Mostra-me o mundo fora do meu, que dos meus olhos sei eu. Uns dias mais, outros nem por isso. Mostra-me antes onde compras tabaco, a rua que mais gostas e não a que mais mostras. Diz-me a que te soa a palavra gostar, e depois, mostra-me como gostar não é apenas mais um gesto caído na graça dos dias. Mostra-me onde foi que caíste de bicicleta e choraste. Dá-me a conhecer as cicatrizes, o odor da fruteira da tua cozinha, onde tens os sapatos poeirentos que já não ousas usar, mas ainda lá estão, como tantas coisas que guardas dentro do peito. Mostra-me o que não dizes gostar, porque eu gosto assim. É um verbo pleno, elegante, sabe bem. Mais que dizer, é sentir, formando-o, dizendo-o em cada início, para no fim, repetir. Eu gosto.

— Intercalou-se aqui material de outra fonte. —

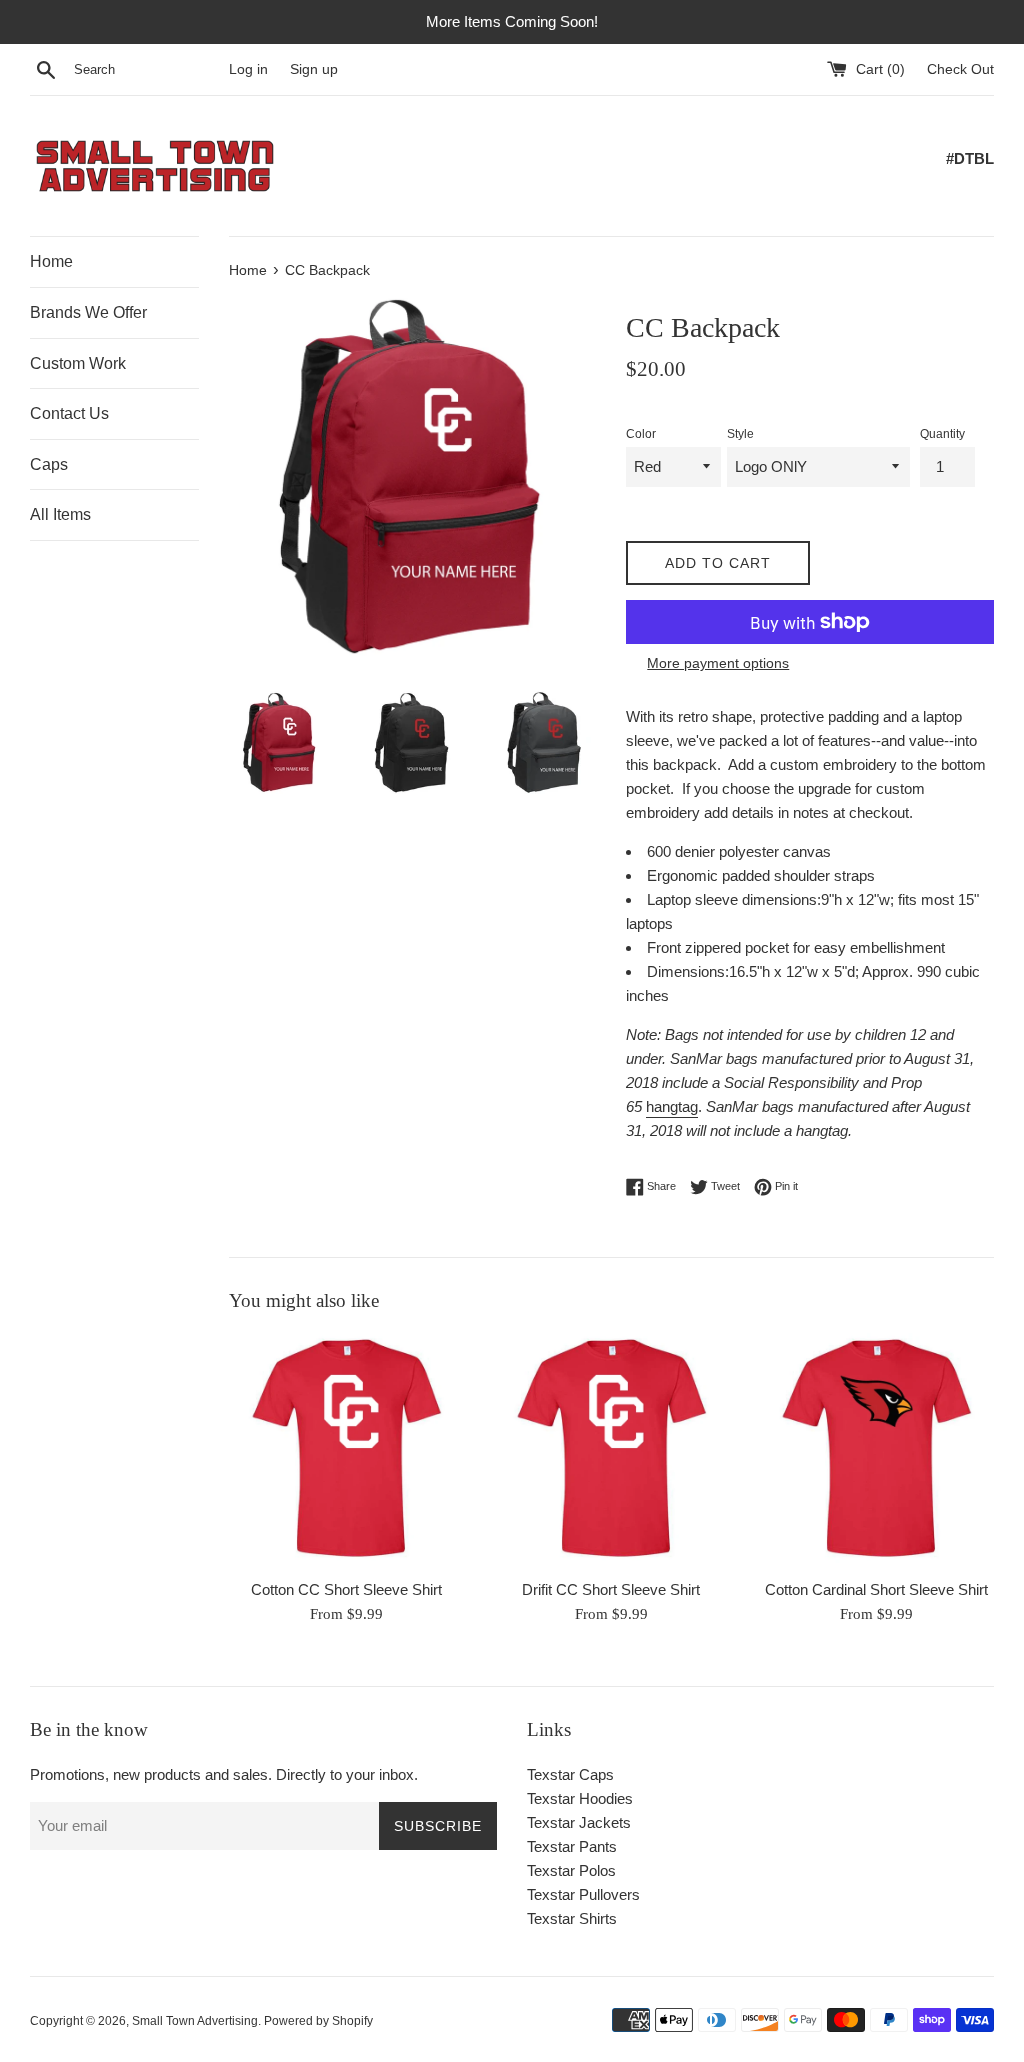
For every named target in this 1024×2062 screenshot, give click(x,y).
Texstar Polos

Mostra-me os recantos imperfeitos, os terrenos onde perdeste, algo mais agreste, o estéril que te habita. As imperfeições que te ficaram, memórias distorcidas pelo próprio tempo, gastas, carcomidas de tão pensadas que foram. Mostra-me sim, onde compravas as porcarias com que te enchias, as outras com que agora te empanturras. Dá-me outro cigarro dos teus ou deixa-me a ponta com a tua saliva. Diz-me como saber do teu sorriso, ouvir-te rir entre uma piada foleira e uma partilha de gelados. Mostra-me a infindável saudade dos tempos da Primária, quando dobravas aquela esquina ali, a caminho de casa. Mostra-me como a vida se faz de nadas, e nada mais que o presente, é um mostrar por completo. Num todo que somos, um tanto nada de mim vive em ti.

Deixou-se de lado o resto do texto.